_TASK DETAILS_
Lines from the one containing "This screenshot has height=886, width=1372." to the end of the data below are to be restated exactly, with both ends included and nothing else.

+---+

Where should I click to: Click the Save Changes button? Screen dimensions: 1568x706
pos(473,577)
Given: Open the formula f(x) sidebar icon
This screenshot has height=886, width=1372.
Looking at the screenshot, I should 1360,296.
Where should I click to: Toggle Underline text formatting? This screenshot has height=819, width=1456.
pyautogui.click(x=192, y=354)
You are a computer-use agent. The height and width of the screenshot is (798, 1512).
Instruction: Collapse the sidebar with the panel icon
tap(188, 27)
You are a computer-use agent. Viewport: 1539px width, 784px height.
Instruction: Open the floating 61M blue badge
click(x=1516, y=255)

+---+

_TASK RESPONSE_
This screenshot has height=886, width=1372.
Looking at the screenshot, I should 1360,296.
Where should I click to: Toggle Underline text formatting? This screenshot has height=819, width=1456.
pyautogui.click(x=192, y=354)
You are a computer-use agent. The height and width of the screenshot is (798, 1512).
Instruction: Collapse the sidebar with the panel icon
tap(188, 27)
You are a computer-use agent. Viewport: 1539px width, 784px height.
Instruction: Open the floating 61M blue badge
click(x=1516, y=255)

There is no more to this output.